- [GIVEN INSTRUCTION] Copy word for word the passage from the article on Côte d'Ivoire's oil below, starting at "Oil operating companies" and ending at "of the basin.".
>> start DOCUMENT
Côte d'Ivoire's offshore holdings. Ocean Energy made a deepwater push by drilling the East Grand Lahou prospect, but the results were disappointingly dry.
Of the six sedimentary basins that lie astride the West Coast of Africa, the Abidjan Margin has, until recently, been one of the least studied. The Aptian salt basins onshore and offshore Angola, The Congo, Gabon, Cameroon, the Niger Delta Basin, Equatorial Guinea, and Cameroon have been well studied and evaluated. But far less is known of the Benin Basin (Nigeria and Benin Republic); Cameroon's Rio del Ray, often vaguely described as a finger of the Niger Delta Basin; Ghana's Accra-Keta Basin; Togo's Lome Basin; and the Abidjan Margin and San Pedro Basin off Côte d'Ivoire.
Oil operating companies tend to show little intellectual interest in a sedimentary basin once it is perceived to be a poor store of oil and gas. A sedimentary basin with poor deliverability tends to attract sparse seismic coverage and well data, which ordinarily provide the material for a thorough understanding of the basin.
Among the 13 African countries classified as oil producers, Côte d'Ivoire ranks only higher than South Africa. With an estimated 100 million bbl of recoverable reserves of oil, it ranks lower than the war-torn Democratic Republic of Congo (200 million bbl). With 20,000 b/d of oil, it produces less than one hundredth of Nigeria's daily output. Earth scientists started poring over geologic data in the country at the beginning of the century when tar sands were discovered in parts of Côte d'Ivoire. But it wasn't until 1953 when active oil exploration began.
Still, Côte d'Ivoire would not become classified as an oil rich country until Exxon discovered the Belier Field in 1974. Oil production did not start until 1980, and even in that short range of time, the history can be divided into two distinct production phases.
First production phase
The first phase runs from 1980 - when Belier was placed onstream and Côte d'Ivoire joined the league of oil producing nations - to 1992. The second phase runs from 1993 to the present. In the first phase, Exxon made six discoveries, including Belier, which came onstream in 1980, producing from Lower Senonian sandstones. - The Abidjan Margin, bounded by the St. Paul fracture zone in the west and the Romanche fracture zone in the east.
>> end DOCUMENT
>> start SOURCE EXCERPT
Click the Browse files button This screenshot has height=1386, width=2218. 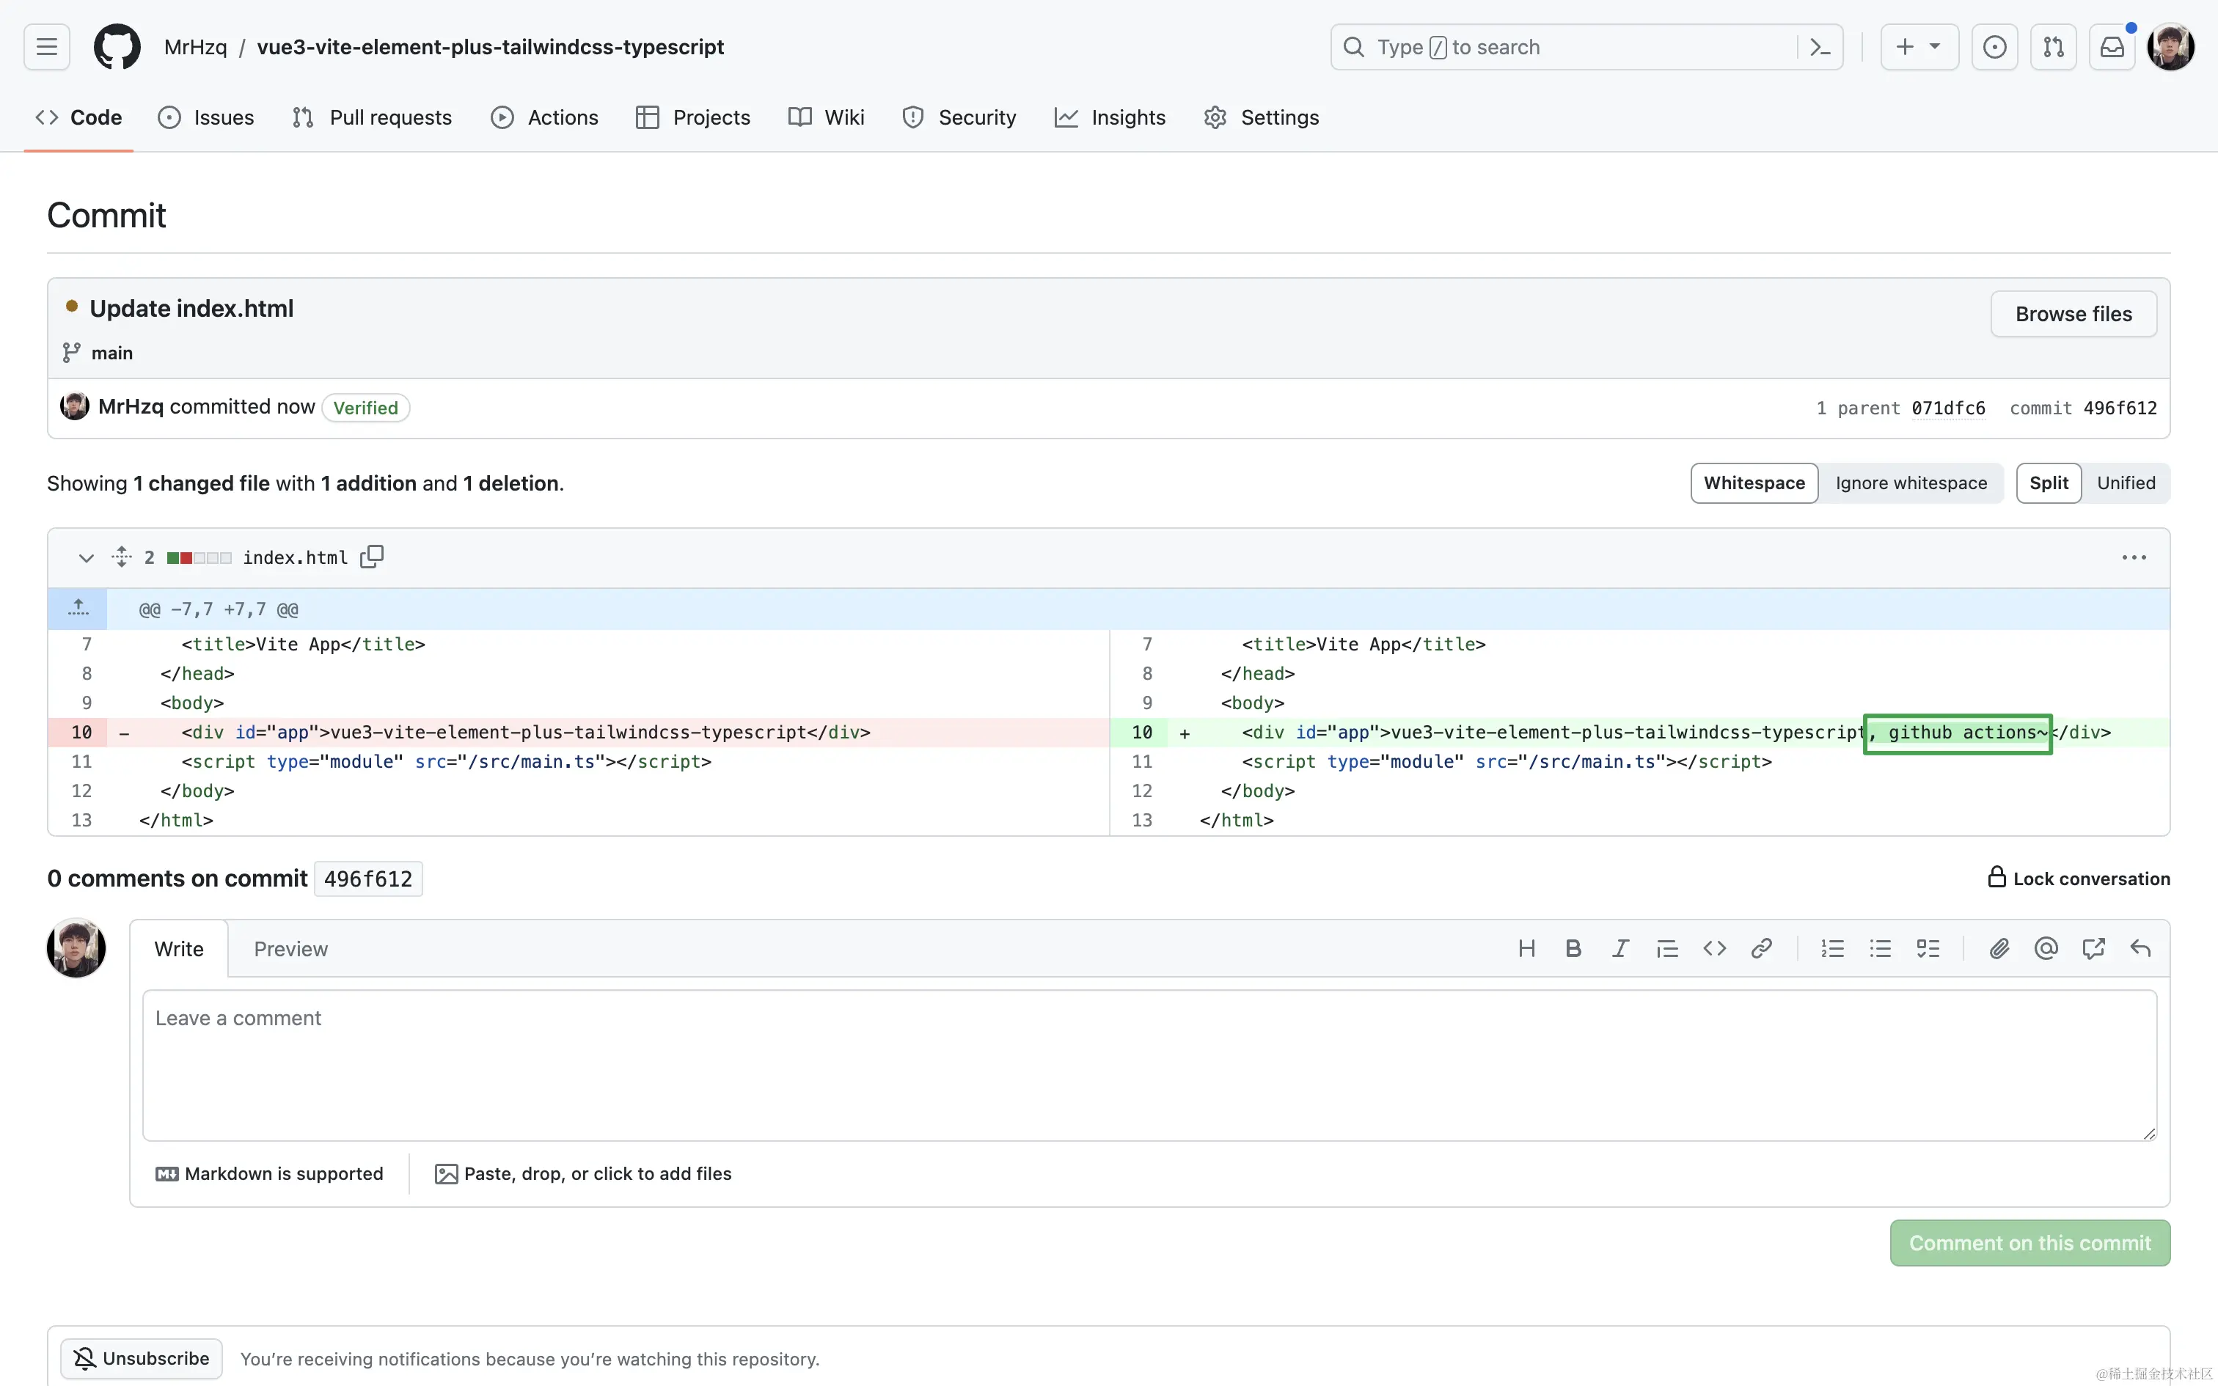coord(2073,314)
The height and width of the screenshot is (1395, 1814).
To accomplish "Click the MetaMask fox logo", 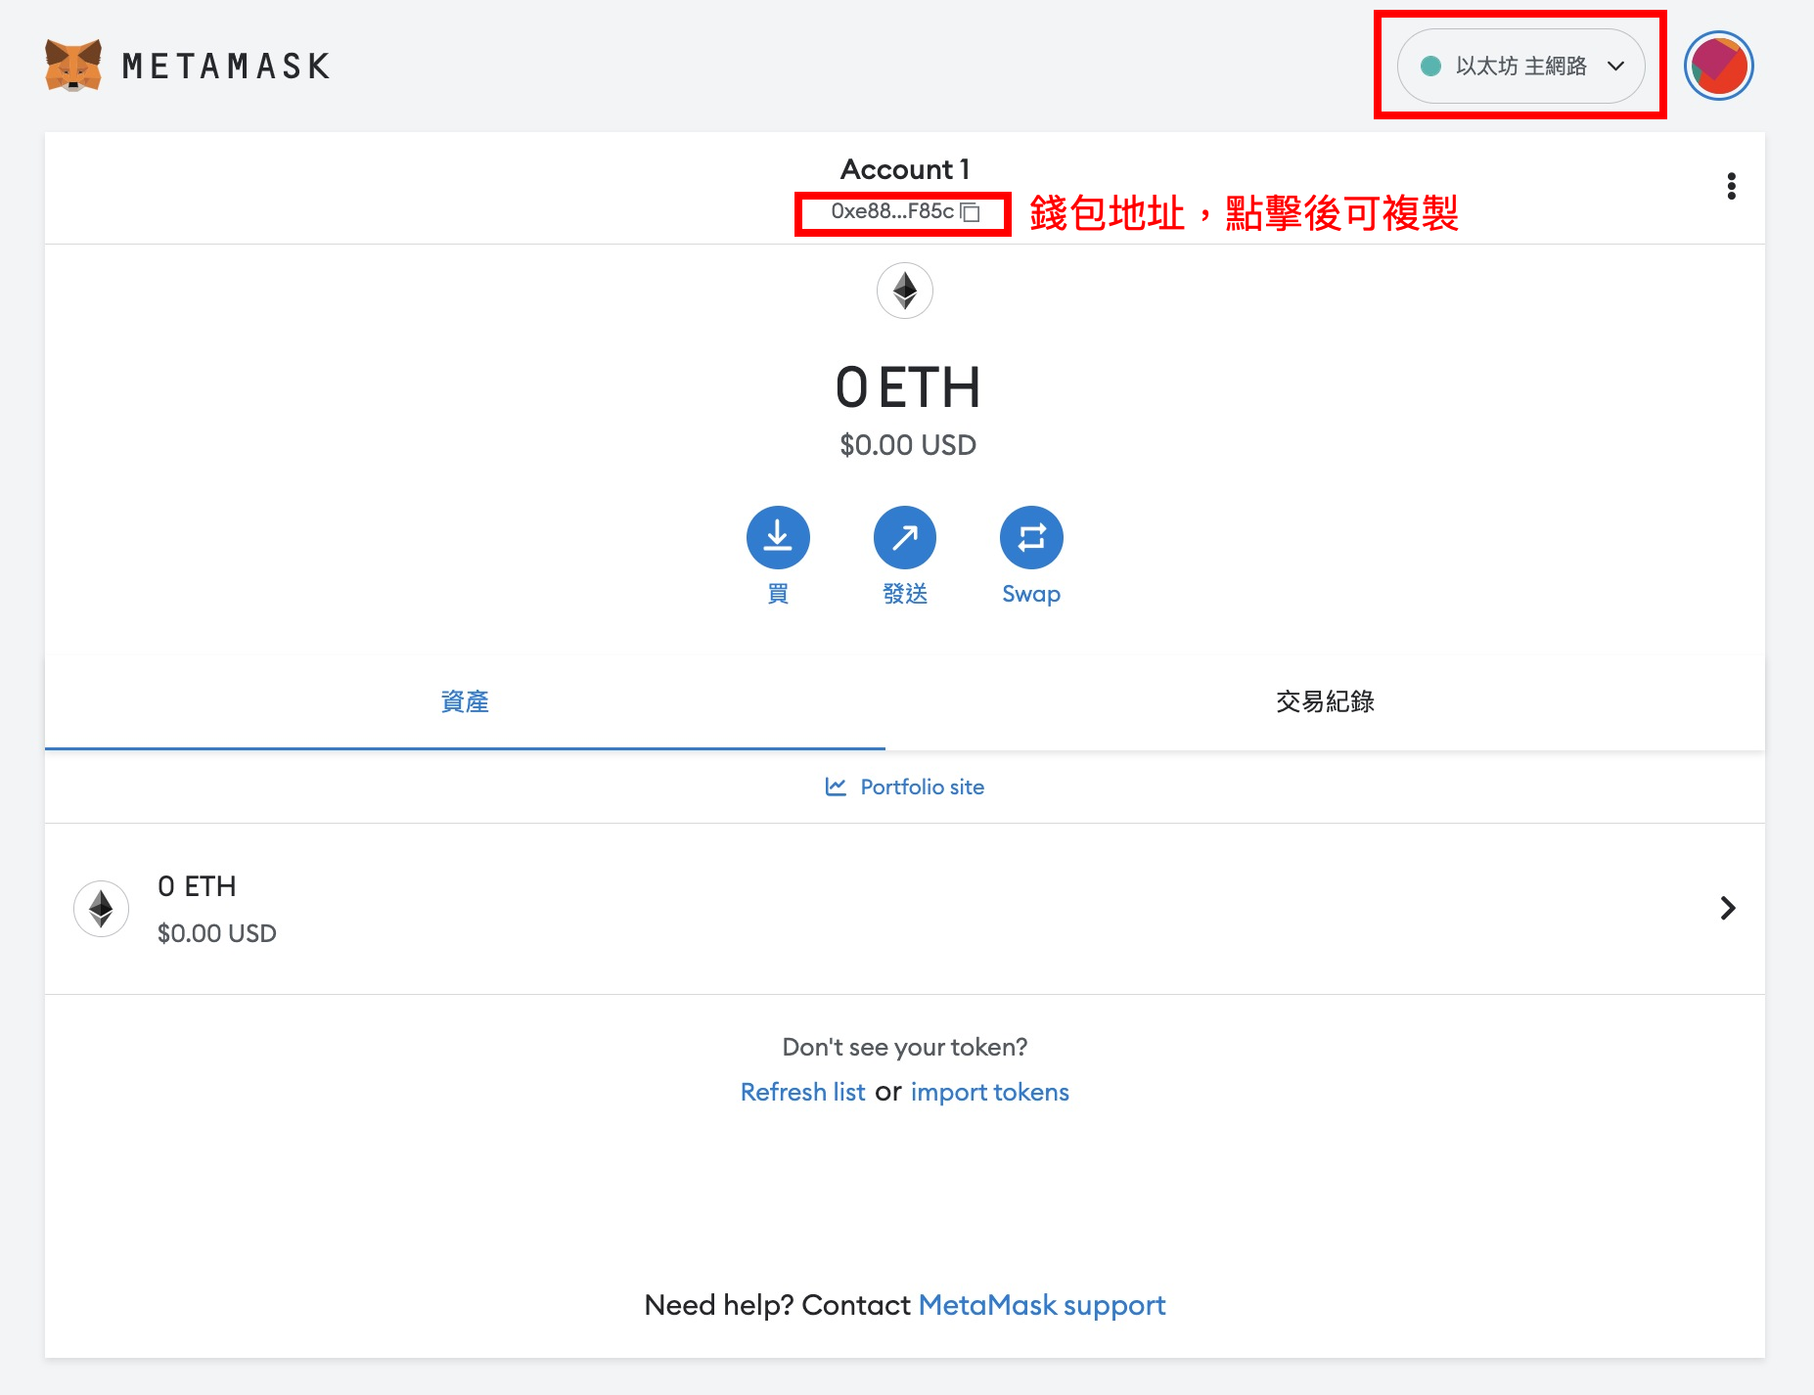I will click(x=73, y=66).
>> end SOURCE EXCERPT
- [FULL ANSWER]
Oil operating companies tend to show little intellectual interest in a sedimentary basin once it is perceived to be a poor store of oil and gas. A sedimentary basin with poor deliverability tends to attract sparse seismic coverage and well data, which ordinarily provide the material for a thorough understanding of the basin.